Faculty and graduate students at Johns Hopkins University, an elite private research institution that costs undergrads $61,000 per year, are up in arms about a new strategic plan that proposes sweeping changes (and cuts) to its Ph.D. programs. Some 275 graduate students, concerned about the viability of their departments, have petitioned the university to reconsider, arguing to Inside Higher Ed that such downsizing could be emulated around the country if it takes effect. But these grad students should be more concerned about their viability after the Ph.D.–which is grim. Johns Hopkins knows this, and is taking drastic but needed measures. I’m all for it, and I’d be delighted, not dismayed, if other universities emulated this strategy.
Here’s the plan, which faculty and students have demanded the administration reconsider: Over the course of the next five years, Hopkins would like to cut its graduate enrollment by 25 percent, and use those savings to raise the remaining grad-student stipends (what “nonemployees” get instead of a salary) to $30,000 per year.

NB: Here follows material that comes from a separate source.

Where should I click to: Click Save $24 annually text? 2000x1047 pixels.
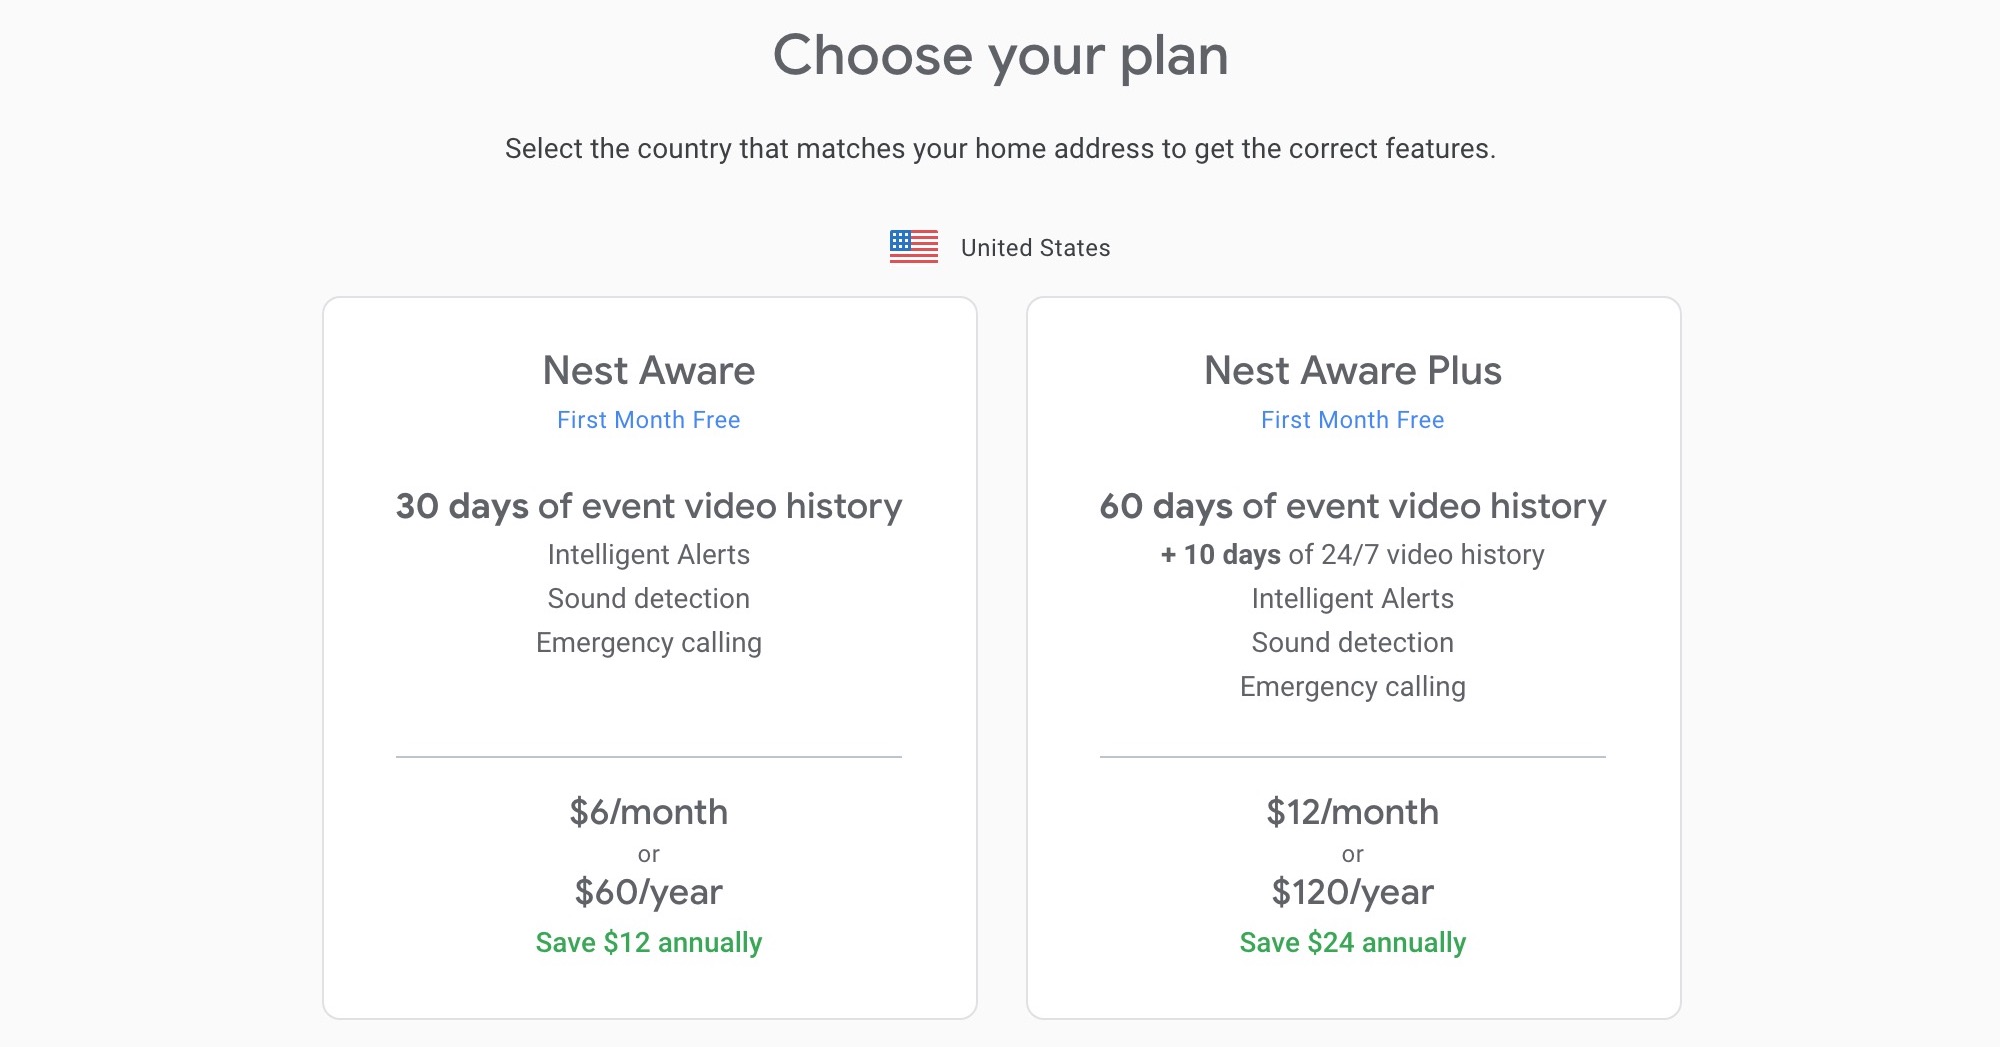(1352, 941)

This reduction would result in fewer graduate seminars. More importantly, though, instead of roughly one-half the instruction in the university being done by graduate students, only one-fourth would be, and this will put senior faculty in more contact with the undergraduate hoi polloi than they have been in decades. (The fact that Hopkins plans to fire no tenured faculty–merely to force them into contact with undergrads–is why these reductions seem much more reasonable than the ones at, say, Minnesota State University-Moorhead.) Meanwhile, the grad students that do remain will be paid well: that $30,000 is straight-up baller cash in the grad-school world–current stipends at JHU are around $20,000, and I received around $16,000 at UC-Irvine.